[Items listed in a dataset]
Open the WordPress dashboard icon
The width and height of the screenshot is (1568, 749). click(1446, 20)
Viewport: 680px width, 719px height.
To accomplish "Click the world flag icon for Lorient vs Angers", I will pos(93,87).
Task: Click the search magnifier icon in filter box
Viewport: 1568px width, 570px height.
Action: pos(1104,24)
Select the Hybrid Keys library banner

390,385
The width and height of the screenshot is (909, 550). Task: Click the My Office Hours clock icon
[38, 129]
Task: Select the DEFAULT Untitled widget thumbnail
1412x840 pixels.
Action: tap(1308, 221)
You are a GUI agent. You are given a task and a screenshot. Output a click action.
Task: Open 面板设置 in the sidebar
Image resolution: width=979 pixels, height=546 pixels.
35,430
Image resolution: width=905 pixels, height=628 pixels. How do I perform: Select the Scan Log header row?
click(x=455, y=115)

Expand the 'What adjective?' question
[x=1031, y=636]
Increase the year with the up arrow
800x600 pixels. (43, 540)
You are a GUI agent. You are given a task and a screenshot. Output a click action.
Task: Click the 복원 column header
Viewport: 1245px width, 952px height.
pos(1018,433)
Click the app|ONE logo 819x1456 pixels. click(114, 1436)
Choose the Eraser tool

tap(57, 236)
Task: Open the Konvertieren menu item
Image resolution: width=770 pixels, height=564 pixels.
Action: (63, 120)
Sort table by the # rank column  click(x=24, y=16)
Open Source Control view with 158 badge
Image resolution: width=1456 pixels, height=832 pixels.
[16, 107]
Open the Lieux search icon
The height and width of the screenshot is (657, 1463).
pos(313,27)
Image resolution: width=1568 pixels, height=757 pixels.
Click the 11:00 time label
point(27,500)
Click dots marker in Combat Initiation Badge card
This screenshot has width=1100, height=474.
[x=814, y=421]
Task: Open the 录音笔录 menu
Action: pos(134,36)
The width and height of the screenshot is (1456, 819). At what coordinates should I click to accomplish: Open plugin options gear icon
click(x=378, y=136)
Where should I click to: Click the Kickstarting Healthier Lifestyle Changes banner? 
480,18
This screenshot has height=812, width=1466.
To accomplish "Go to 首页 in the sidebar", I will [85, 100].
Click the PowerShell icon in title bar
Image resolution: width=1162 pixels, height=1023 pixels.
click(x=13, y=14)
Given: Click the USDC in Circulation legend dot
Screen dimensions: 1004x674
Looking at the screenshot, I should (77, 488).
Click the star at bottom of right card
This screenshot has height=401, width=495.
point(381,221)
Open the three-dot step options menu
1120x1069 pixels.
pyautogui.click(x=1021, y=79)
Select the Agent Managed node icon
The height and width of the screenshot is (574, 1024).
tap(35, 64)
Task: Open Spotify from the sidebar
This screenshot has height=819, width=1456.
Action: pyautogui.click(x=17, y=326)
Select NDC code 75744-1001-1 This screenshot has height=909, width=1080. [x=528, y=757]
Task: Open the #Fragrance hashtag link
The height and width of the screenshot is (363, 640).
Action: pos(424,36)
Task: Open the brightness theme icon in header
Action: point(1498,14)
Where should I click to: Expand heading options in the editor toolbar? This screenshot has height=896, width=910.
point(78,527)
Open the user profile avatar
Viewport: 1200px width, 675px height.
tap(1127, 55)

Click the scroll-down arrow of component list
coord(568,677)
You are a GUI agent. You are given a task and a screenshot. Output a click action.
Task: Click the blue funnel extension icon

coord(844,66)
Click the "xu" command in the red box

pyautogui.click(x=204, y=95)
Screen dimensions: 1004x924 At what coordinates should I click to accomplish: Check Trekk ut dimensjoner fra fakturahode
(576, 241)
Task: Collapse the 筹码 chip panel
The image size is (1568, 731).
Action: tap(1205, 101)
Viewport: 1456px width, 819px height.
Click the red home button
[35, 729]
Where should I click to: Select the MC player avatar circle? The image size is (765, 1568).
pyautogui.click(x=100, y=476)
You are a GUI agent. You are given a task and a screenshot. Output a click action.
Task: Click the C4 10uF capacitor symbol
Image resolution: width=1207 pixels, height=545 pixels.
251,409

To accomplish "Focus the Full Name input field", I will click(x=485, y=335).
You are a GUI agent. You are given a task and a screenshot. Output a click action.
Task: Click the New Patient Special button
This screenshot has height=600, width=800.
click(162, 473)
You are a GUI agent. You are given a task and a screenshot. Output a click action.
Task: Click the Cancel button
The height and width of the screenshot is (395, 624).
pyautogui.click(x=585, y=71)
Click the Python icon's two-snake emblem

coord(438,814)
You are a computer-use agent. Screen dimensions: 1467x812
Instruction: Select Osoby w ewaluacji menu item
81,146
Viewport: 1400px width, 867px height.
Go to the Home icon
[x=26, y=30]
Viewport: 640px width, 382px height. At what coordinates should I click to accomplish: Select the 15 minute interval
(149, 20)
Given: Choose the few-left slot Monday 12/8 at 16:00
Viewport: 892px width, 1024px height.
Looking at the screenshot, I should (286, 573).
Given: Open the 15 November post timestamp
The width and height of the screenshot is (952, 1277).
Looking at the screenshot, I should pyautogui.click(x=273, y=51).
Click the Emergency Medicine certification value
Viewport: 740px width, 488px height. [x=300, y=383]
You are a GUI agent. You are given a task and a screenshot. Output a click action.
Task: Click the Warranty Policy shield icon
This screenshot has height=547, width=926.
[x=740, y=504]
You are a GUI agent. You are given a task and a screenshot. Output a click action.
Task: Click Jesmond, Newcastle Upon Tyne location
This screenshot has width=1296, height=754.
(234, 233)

== What the exercise asks ==
Repeat each of the lines above word for word.

== Solution ==
Open the WordPress dashboard icon
The width and height of the screenshot is (1568, 749). click(1446, 20)
Viewport: 680px width, 719px height.
To accomplish "Click the world flag icon for Lorient vs Angers", I will pos(93,87).
Task: Click the search magnifier icon in filter box
Viewport: 1568px width, 570px height.
Action: pos(1104,24)
Select the Hybrid Keys library banner

390,385
The width and height of the screenshot is (909, 550). Task: Click the My Office Hours clock icon
[38, 129]
Task: Select the DEFAULT Untitled widget thumbnail
1412x840 pixels.
Action: tap(1308, 221)
You are a GUI agent. You are given a task and a screenshot. Output a click action.
Task: Open 面板设置 in the sidebar
Image resolution: width=979 pixels, height=546 pixels.
35,430
Image resolution: width=905 pixels, height=628 pixels. How do I perform: Select the Scan Log header row?
click(x=455, y=115)

Expand the 'What adjective?' question
[x=1031, y=636]
Increase the year with the up arrow
800x600 pixels. (43, 540)
You are a GUI agent. You are given a task and a screenshot. Output a click action.
Task: Click the 복원 column header
Viewport: 1245px width, 952px height.
pos(1018,433)
Click the app|ONE logo 819x1456 pixels. click(114, 1436)
Choose the Eraser tool

tap(57, 236)
Task: Open the Konvertieren menu item
Image resolution: width=770 pixels, height=564 pixels.
Action: (63, 120)
Sort table by the # rank column  click(x=24, y=16)
Open Source Control view with 158 badge
Image resolution: width=1456 pixels, height=832 pixels.
[16, 107]
Open the Lieux search icon
The height and width of the screenshot is (657, 1463).
pos(313,27)
Image resolution: width=1568 pixels, height=757 pixels.
Click the 11:00 time label
point(27,500)
Click dots marker in Combat Initiation Badge card
This screenshot has width=1100, height=474.
[x=814, y=421]
Task: Open the 录音笔录 menu
Action: pos(134,36)
The width and height of the screenshot is (1456, 819). At what coordinates should I click to accomplish: Open plugin options gear icon
click(x=378, y=136)
Where should I click to: Click the Kickstarting Healthier Lifestyle Changes banner? 
480,18
This screenshot has height=812, width=1466.
To accomplish "Go to 首页 in the sidebar", I will [85, 100].
Click the PowerShell icon in title bar
Image resolution: width=1162 pixels, height=1023 pixels.
click(x=13, y=14)
Given: Click the USDC in Circulation legend dot
Screen dimensions: 1004x674
Looking at the screenshot, I should (77, 488).
Click the star at bottom of right card
This screenshot has height=401, width=495.
point(381,221)
Open the three-dot step options menu
1120x1069 pixels.
pyautogui.click(x=1021, y=79)
Select the Agent Managed node icon
The height and width of the screenshot is (574, 1024).
tap(35, 64)
Task: Open Spotify from the sidebar
This screenshot has height=819, width=1456.
Action: pyautogui.click(x=17, y=326)
Select NDC code 75744-1001-1 This screenshot has height=909, width=1080. [x=528, y=757]
Task: Open the #Fragrance hashtag link
The height and width of the screenshot is (363, 640).
Action: pos(424,36)
Task: Open the brightness theme icon in header
Action: point(1498,14)
Where should I click to: Expand heading options in the editor toolbar? This screenshot has height=896, width=910.
point(78,527)
Open the user profile avatar
Viewport: 1200px width, 675px height.
tap(1127, 55)

Click the scroll-down arrow of component list
coord(568,677)
You are a GUI agent. You are given a task and a screenshot. Output a click action.
Task: Click the blue funnel extension icon

coord(844,66)
Click the "xu" command in the red box

pyautogui.click(x=204, y=95)
Screen dimensions: 1004x924 At what coordinates should I click to accomplish: Check Trekk ut dimensjoner fra fakturahode
(576, 241)
Task: Collapse the 筹码 chip panel
The image size is (1568, 731).
Action: tap(1205, 101)
Viewport: 1456px width, 819px height.
Click the red home button
[35, 729]
Where should I click to: Select the MC player avatar circle? The image size is (765, 1568).
pyautogui.click(x=100, y=476)
You are a GUI agent. You are given a task and a screenshot. Output a click action.
Task: Click the C4 10uF capacitor symbol
Image resolution: width=1207 pixels, height=545 pixels.
251,409

To accomplish "Focus the Full Name input field", I will click(x=485, y=335).
You are a GUI agent. You are given a task and a screenshot. Output a click action.
Task: Click the New Patient Special button
This screenshot has height=600, width=800.
click(162, 473)
You are a GUI agent. You are given a task and a screenshot. Output a click action.
Task: Click the Cancel button
The height and width of the screenshot is (395, 624).
pyautogui.click(x=585, y=71)
Click the Python icon's two-snake emblem

coord(438,814)
You are a computer-use agent. Screen dimensions: 1467x812
Instruction: Select Osoby w ewaluacji menu item
81,146
Viewport: 1400px width, 867px height.
Go to the Home icon
[x=26, y=30]
Viewport: 640px width, 382px height. At what coordinates should I click to accomplish: Select the 15 minute interval
(149, 20)
Given: Choose the few-left slot Monday 12/8 at 16:00
Viewport: 892px width, 1024px height.
Looking at the screenshot, I should (286, 573).
Given: Open the 15 November post timestamp
The width and height of the screenshot is (952, 1277).
Looking at the screenshot, I should pyautogui.click(x=273, y=51).
Click the Emergency Medicine certification value
Viewport: 740px width, 488px height. [x=300, y=383]
You are a GUI agent. You are given a task and a screenshot. Output a click action.
Task: Click the Warranty Policy shield icon
This screenshot has height=547, width=926.
[x=740, y=504]
You are a GUI agent. You are given a task and a screenshot. Output a click action.
Task: Click Jesmond, Newcastle Upon Tyne location
This screenshot has width=1296, height=754.
(234, 233)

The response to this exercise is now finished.